• **Brano**:
------------------------------------------------------------
L’inflazione politicamente meno pericolosa della recessione
Coma detto più volte ormai, l’Eurozona è scossa da una ‘tempesta economica perfetta’. Il perverso sovrapporsi di stagnazione produttiva e inarrestabile inflazione sta mettendo a dura prova tutti i sistemi-paese del Vecchio continente. Abbiamo più volte indagato sulle cause: pandemia, alterazione del ciclo domanda-offerta post pandemico, “collo di bottiglia” nell’approvvigionamento di energia, materie prime e semilavorati, guerra in Ucraina e, da ultimo, inflazione dilagante a livello planetario.
Stessa sfida finanziaria, armi diverse
Le sfide finanziarie, nate dalla crisi, sono state affrontate in modo diverso. Negli Stati Uniti, la Federal Reserve, anche se all’inizio ho sottovalutato il rialzo dei prezzi, si è poi data da fare, intervenendo ben cinque volte per ritoccare i tassi, il costo del denaro. Che oggi sono all’1,75% e che, secondo voci di corridoio insistenti, prima della fine dell’anno potrebbero arrivare anche al 3%. Nonostante questo attivismo, l’inflazione americana, a giugno, ha toccato un record del 9,1%. Una bomba a orologeria, che farà perdere a Biden le elezioni di Medio termine. Trasferiamo questo discorso, comparativamente, sul terreno europeo.
Scenari da brivido
Da mesi, accusiamo la Banca centrale dell’Unione di fare “politica”, piuttosto che dedicarsi ai suoi obblighi di vigilanza finanziaria. La BCE ha ignorato gli errori (poi parzialmente riparati) commessi dalla FED, e si è ostinata a tenere, addirittura, i tassi negativi, sotto lo zero. Aprendo il vaso di Pandora di un’ inflazione impetuosa che sta scompaginando apparati produttivi già messi in ginocchio dalla pandemia.
------------------------------------------------------------
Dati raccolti
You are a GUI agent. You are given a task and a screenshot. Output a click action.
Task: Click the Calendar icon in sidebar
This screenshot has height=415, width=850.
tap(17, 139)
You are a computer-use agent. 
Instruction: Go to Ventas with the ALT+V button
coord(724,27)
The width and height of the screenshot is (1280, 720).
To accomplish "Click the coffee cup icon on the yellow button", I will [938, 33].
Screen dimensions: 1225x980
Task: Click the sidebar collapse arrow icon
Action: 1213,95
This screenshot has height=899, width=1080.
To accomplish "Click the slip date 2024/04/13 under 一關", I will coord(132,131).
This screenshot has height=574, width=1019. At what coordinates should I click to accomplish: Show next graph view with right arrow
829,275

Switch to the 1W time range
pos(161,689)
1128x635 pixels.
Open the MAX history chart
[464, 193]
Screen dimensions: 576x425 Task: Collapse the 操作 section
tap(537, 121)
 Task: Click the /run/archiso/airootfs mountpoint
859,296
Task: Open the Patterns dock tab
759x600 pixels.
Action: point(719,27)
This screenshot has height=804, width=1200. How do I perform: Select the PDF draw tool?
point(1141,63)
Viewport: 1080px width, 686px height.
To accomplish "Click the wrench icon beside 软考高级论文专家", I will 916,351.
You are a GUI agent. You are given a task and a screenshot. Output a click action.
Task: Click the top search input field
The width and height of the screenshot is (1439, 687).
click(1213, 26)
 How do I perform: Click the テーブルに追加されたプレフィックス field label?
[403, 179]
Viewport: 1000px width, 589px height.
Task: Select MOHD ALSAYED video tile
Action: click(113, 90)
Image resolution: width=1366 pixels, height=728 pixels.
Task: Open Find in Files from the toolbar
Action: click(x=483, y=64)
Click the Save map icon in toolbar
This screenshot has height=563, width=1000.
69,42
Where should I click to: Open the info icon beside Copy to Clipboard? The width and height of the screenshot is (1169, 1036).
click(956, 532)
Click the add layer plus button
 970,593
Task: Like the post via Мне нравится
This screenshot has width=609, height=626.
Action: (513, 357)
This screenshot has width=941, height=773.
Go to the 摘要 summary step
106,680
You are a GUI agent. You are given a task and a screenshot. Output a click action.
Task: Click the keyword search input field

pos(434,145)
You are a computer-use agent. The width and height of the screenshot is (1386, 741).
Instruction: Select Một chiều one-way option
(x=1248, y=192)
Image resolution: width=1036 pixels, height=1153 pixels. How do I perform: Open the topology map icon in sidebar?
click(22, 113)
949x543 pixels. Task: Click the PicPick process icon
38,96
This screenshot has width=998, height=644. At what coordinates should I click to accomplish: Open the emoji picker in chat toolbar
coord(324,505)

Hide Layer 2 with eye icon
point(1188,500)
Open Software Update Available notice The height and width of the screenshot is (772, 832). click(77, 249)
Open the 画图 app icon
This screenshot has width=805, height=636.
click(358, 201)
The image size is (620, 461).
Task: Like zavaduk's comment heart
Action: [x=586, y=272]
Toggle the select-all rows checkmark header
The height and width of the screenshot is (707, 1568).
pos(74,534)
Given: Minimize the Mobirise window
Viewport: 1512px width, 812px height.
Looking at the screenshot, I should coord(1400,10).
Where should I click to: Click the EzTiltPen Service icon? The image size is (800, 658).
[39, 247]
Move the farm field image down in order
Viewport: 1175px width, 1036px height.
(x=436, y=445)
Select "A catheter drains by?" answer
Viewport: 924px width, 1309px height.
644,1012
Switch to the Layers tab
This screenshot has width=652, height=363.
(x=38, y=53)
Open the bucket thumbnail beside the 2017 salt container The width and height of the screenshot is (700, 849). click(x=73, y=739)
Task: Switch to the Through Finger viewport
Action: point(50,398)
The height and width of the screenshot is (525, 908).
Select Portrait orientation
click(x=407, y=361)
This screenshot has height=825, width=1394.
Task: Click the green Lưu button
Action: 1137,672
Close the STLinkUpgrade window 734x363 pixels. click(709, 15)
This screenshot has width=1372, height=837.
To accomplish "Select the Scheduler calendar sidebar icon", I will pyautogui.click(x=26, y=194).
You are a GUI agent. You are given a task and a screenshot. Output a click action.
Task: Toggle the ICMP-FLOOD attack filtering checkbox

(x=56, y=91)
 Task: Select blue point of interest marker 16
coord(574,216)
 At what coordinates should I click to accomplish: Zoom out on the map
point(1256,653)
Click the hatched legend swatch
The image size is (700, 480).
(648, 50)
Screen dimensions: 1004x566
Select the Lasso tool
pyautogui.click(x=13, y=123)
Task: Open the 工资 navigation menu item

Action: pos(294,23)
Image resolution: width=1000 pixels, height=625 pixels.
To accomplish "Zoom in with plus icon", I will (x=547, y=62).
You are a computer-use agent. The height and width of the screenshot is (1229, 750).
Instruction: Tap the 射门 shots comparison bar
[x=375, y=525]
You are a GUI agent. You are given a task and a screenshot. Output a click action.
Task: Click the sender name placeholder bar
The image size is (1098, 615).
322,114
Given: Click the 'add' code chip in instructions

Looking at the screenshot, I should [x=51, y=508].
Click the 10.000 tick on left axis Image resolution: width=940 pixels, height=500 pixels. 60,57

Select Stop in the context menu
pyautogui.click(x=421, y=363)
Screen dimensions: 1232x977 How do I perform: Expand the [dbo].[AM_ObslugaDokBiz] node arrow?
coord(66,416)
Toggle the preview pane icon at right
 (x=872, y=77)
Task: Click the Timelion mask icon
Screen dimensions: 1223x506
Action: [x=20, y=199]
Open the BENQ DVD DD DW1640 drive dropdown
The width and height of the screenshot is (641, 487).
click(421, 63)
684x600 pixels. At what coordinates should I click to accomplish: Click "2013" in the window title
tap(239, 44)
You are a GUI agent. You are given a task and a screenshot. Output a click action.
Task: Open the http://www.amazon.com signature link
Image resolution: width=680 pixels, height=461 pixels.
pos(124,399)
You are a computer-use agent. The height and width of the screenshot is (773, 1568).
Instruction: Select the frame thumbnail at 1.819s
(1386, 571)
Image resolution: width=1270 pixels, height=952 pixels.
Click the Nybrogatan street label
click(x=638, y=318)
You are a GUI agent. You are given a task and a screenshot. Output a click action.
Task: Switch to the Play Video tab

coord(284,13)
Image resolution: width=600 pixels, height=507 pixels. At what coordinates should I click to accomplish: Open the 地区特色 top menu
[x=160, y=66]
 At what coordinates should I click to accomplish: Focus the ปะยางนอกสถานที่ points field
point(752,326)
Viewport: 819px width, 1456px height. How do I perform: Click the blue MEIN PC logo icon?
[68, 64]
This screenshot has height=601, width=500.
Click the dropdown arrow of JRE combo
------------------------------------------------------------
• **Esercizi da svolgere**:
1) Nel brano sull'inflazione, prendi il paragrafo che comincia con «Da mesi, accusiamo» e riscrivilo più in breve o come elenco, tenendo i fatti principali.
2) Riprendi il brano sull'inflazione e portalo avanti, partendo subito dopo la sua ultima frase.

• **Risposte scritte**:
1)
- Da mesi la BCE viene accusata di fare "politica" invece di occuparsi della vigilanza finanziaria.
- Ha ignorato gli errori commessi dalla FED, poi in parte riparati.
- Si è ostinata a tenere i tassi negativi, sotto lo zero.
- Così ha aperto il vaso di Pandora di un'inflazione impetuosa, che sta scompaginando apparati produttivi già messi in ginocchio dalla pandemia.

2)
La bocciatura del Financial Times
Anche il Financial Times giudica severamente l’operato della BCE. “La maggior parte delle banche centrali di tutto il mondo – scrive Martin Arnold – ha reagito più rapidamente al continuo aumento dell’inflazione, poiché i prezzi dell’energia e dei generi alimentari sono stati spinti al rialzo dalle ricadute dell’invasione russa dell’Ucraina. Molte di queste banche hanno aumentato i tassi più del previsto”. Il quotidiano finanziario britannico, ha poi citato le politiche “virtuose” della FED, della Bank of Canada e della Banca centrale svizzera. Tutte pronte a reagire per arginare l’inflazione, prima che si “avvitasse”. Certo, non sempre con successo.
Euro-dollaro oltre la parità?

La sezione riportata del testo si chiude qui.